Be like Captain Jack Sparrow: embrace your fears

Opening speech by Minister for European Affairs Frans Timmermans at the Nieuwe Kerk in The Hague at the occasion of the opening of international literature festival of The Hague ‘Winternachten; Spookschip de Wereld”, about fear in society.

Gelegenheid:

[Summary]
“Never compromise with the need to speak up if fear or extremism put the basic human need for dialogue at peril” says Frans Timmermans in an appeal to writers to speak up. “Fear puts an end to thought. Only he who embraces fear and looks fear in the eye, will start thinking again.”

[Full speech]

Fear can be fun! Ask Captain Jack Sparrow who merrily steps in and out of death. Or ask the two hyenas in The Lion King, who profoundly enjoy the shivers of fear the sound of the name ‘Muphasa’ sends down their spine. Ask any young child who is swept away by the horrors the brothers Grimm have put in their bed time stories. H.P. Lovecraft, E.A. Poe, Stephen King and the somewhat less inspired makers of Evil Dead I to X all enjoy a fair amount of thrilled followers.

Fear is fun…as long as it does not come too close. In one of the most inspiring articles I have ever read, “Le siècle de la peur”, The Century of Fear, written by Albert Camus for Combat in 1948, all the fun is taken out of fear. Camus describes a society in the grips of fear as a consequence of the fact that people see no future. Life is not worth the trouble without projection on the future, without hope of improvement or progress. “Living like this, is living like dogs”, writes Camus.

Those were different times, so soon after the War, so soon after the world had been put on fire by murderous ideologies. For Camus, humanity equalled dialogue, the capacity to talk and above all to listen. A human being is someone who is prepared to be convinced, who is willing to change her or his mind. Someone who is no longer prepared to change his mind can only inspire fear, since he puts his opinions before other people. Nazism, fascism and communism effectively ‘shut up’ humanity and thus paved the way for terror and war.

The genius of Camus and, and may I add, someone like Hannah Arendt, is that they understood the nature of fanaticism and extremism. And that is as true today as it was sixty years ago. Their answer lies in radical humanism. Never to accept that ideas are put before people, never to accept that ideas or fears shut us up. Always speak out against extremists and fundamentalists, appeasement is bound to fail. Evil feeds on our fear and hides in everyday banality.

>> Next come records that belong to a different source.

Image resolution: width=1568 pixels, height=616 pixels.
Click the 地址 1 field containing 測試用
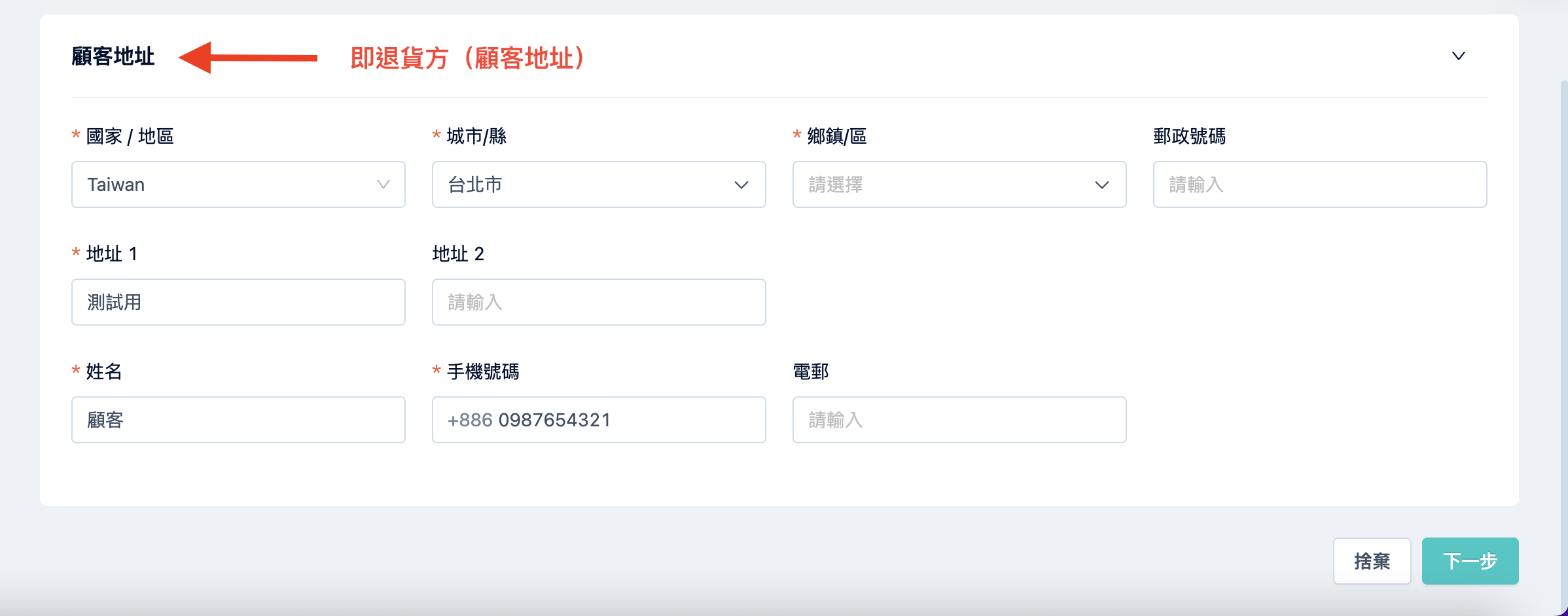click(x=238, y=302)
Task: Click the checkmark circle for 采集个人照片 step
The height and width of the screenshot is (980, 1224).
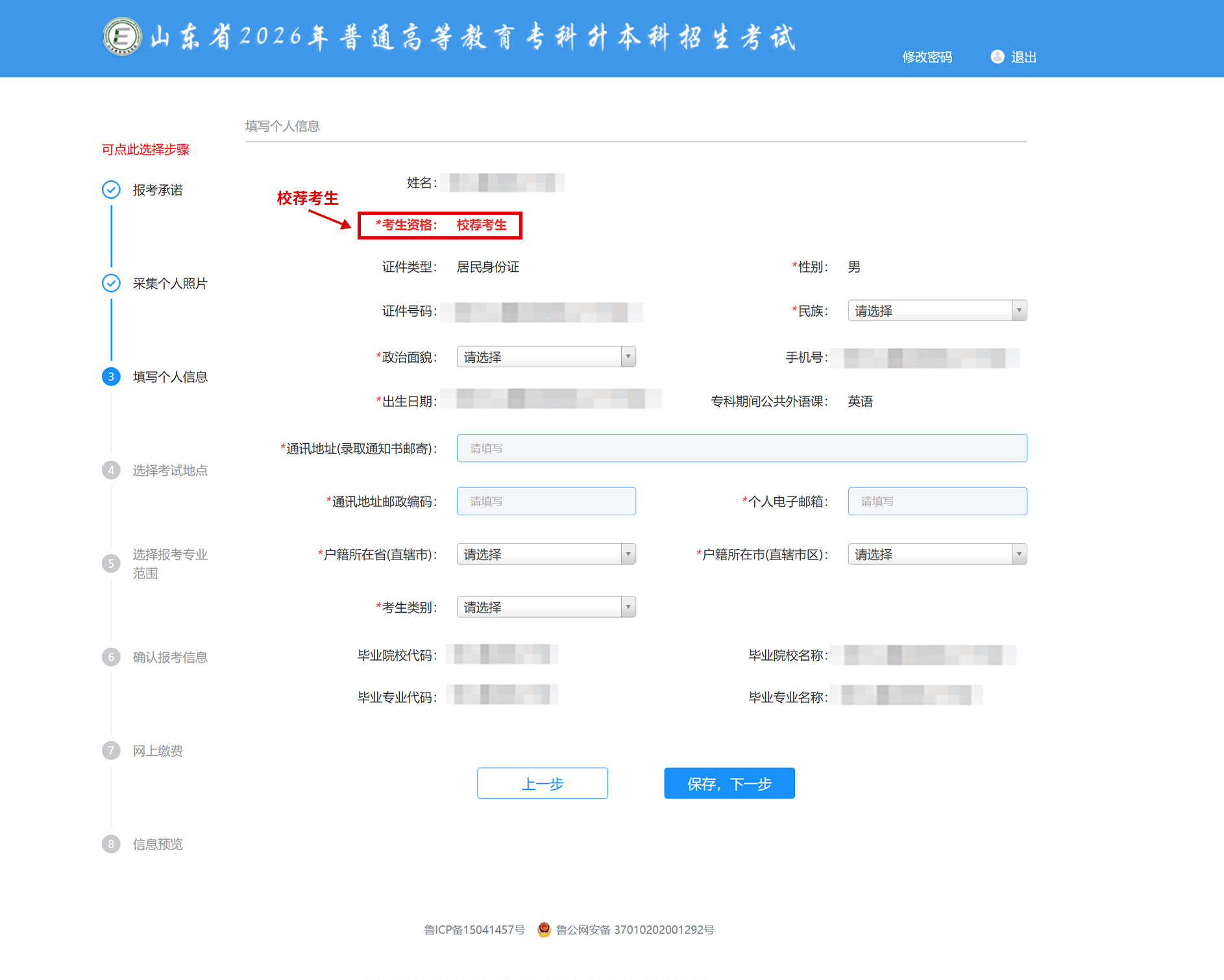Action: (x=111, y=283)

“We live in fear”, says Camus, “because persuasion is no longer possible, because man has been completely swallowed by history and he is no longer able to turn to that part of himself, which is as true as the historical part, and which he can find in the beauty of the world and of faces: it is because we live in an abstract world of machines and absolutist ideas and messianism without nuances. We suffocate in people who believe they are the guardians of absolute truth. This silence is the end for those of us who crave dialogue and the friendship of men.”

Terrifying stuff. But Camus would not be Camus if he did not offer a way out. Fear puts an end to thought. Only he who embraces fear and looks fear in the eye, will start thinking again. Thinking leads to action, leads to a restoration of dialogue, leads to the willingness to be convinced to change one’s mind from time to time. It leads us back to humanity. And it helps prevent a closing of minds, which is always a consequence of fear taking over.

I am honoured to be among so many pathfinders of humanity here at Winternachten. Deeply honoured by the presence of Elif Shafak who has taught me so much about dialogue between different people. In a wonderful interview in Milliyet some time ago and about which I wrote in October 2006, she quotes Kurt Vonnegut who describes a conversation between an Armenian-American and his father, who fled Turkey in 1915. “If you met a Turk, father, what would you ask him?” asks the son. “I would ask him if the Turks today sense the absence of Armenians”, is the intriguing response. It inspired Elif Shafak to say to an Armenian woman: “Since you left, our country has become more sterile. We dried up, culturally, artistically, philosophically and morally”. This answer bridged a gap between two women before worlds apart.

Shafak is a writer inspired by her curiosity about other people. She invites her readers to take another look at other people and thus recalibrate our believes and reconsider our prejudices. Which she does without avoiding sometimes painful confrontations. She never succumbs to the temptation of convenient silences or looking away when the truth becomes uncomfortable. Elif Shafak is a radical humanitarian in Camus’ tradition. This is a time for writers and thinkers who have maintained or rediscovered their curiosity and who are willing to look, to listen, to be convinced. But also never to compromise with the need to speak up if fear or extremism put the basic human need for dialogue at peril.

Winternachten offers you this possibility. Use it well, be like Jack Sparrow, embrace your fears and inspire us to embrace ours.